Annie felt her heart give a little somersault. “Don’t still what?”

“Fancy you.” The fire was waning and the air becoming chilly. Banks looked at Annie and she felt the stirrings of her feelings for him that she’d been trying to ignore since they split up. He picked up a lump of peat. “Are you staying?” he asked. “Shall I put some more on? It’s getting cold.”

Annie gave him a serious look, then bit her lip, stretched out her hand, the same hand she had slapped him with, and said, “Okay, but we’ve got a lot of talking to do.”

17

Annie pulled up in the staff car park of the red brick fire station in Salford just past eleven-thirty the next morning, after over an hour spent crawling along the M62 and getting lost in the center of Manchester. A lorry had over-turned at one of the junctions near Huddersfield, and traffic was backed up as far as the intersection with the M1. The weather hadn’t helped, either. After last night’s deep freeze, the roads were icy despite the brilliant winter sunshine that glinted on windscreens and bonnet ornaments.

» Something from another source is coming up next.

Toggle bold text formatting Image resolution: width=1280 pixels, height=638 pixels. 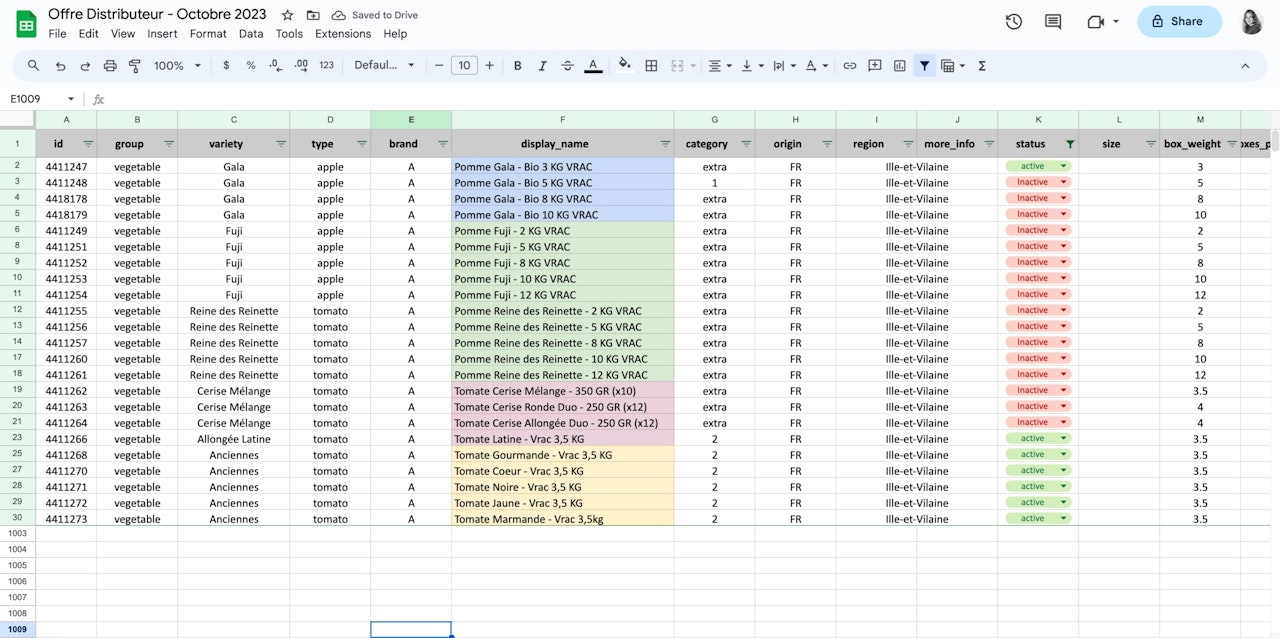click(x=518, y=66)
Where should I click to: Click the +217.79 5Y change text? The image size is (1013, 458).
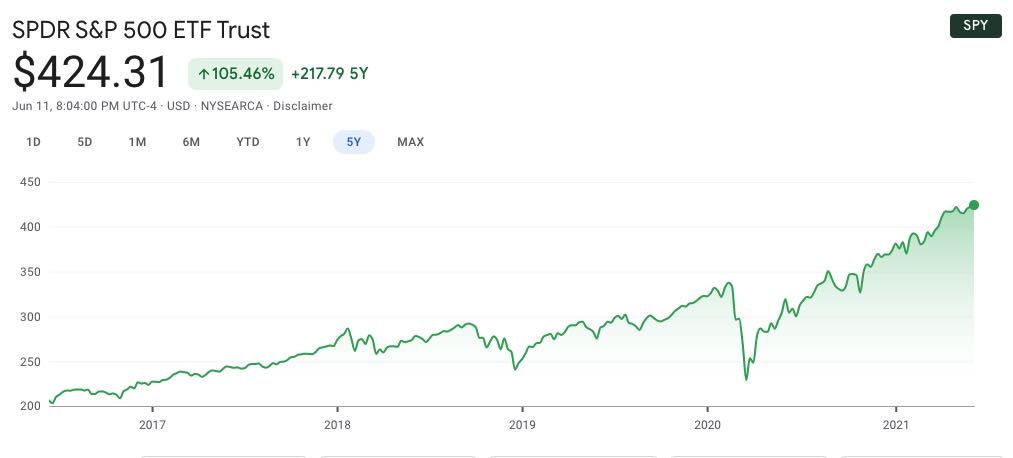(330, 74)
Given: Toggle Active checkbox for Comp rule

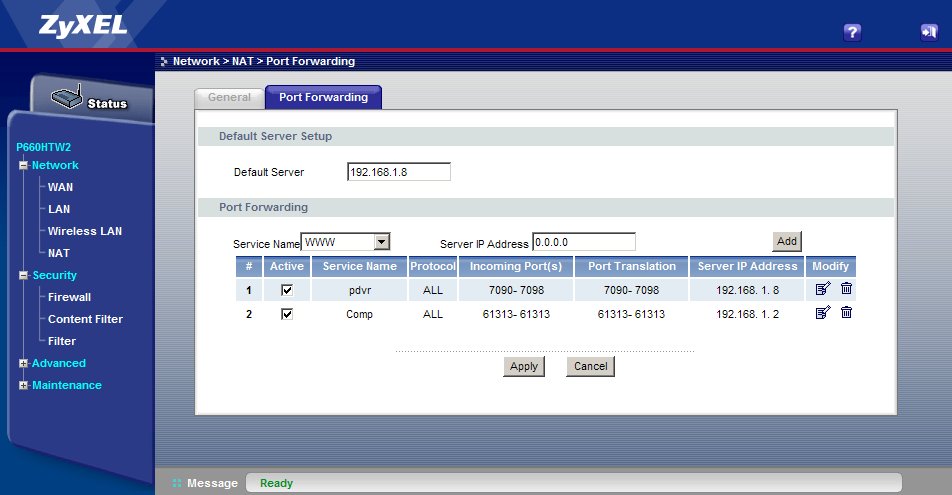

The fire station stood on an arterial road near the estate of shabby Georgian semis where Ruth Walker had grown up. Banks had told Annie about Ruth’s being Rosalind Riddle’s daughter. Ruth had told a lot of lies, he said, and he thought they should find out more about her background, including the fire in which both her parents were killed eighteen months ago. It had been easy to track down the address via the Salford Fire Department, which was Annie’s first port of call. The fire-station captain, George Whitmore, said he would be pleased to talk to her.

The firemen were sitting around playing cards in a large upper room above the gleaming red engines. The place smelled of sweat, aftershave and oil. They were an odd lot, firemen, Annie had always thought. When everything was going well, they had no job to do at all, just the way the police would have nothing to do if people weren’t committing crimes. Annie had known one of the local lads back in St. Ives who spent his time at work writing Westerns under a pseudonym, selling about one a month to an American publisher. She had also been out with a fireman who ran a carpet-cleaning business on the side, and one of his friends ran an airport taxi service. They all seemed to have three or four jobs on the go. Of course, fires are as inevitable as crime, and when it came to the crunch, nobody would deny the heroism of firemen if the occasion demanded it. And no matter how politically correct you tried to be about it, no matter how much people talked about recruiting more women to the job, whether you called them Combustion Control Engineers or Flame Suppressant Units, the truth about firemen was summed up in what they always had been and always would be called as far as Annie was concerned: firemen.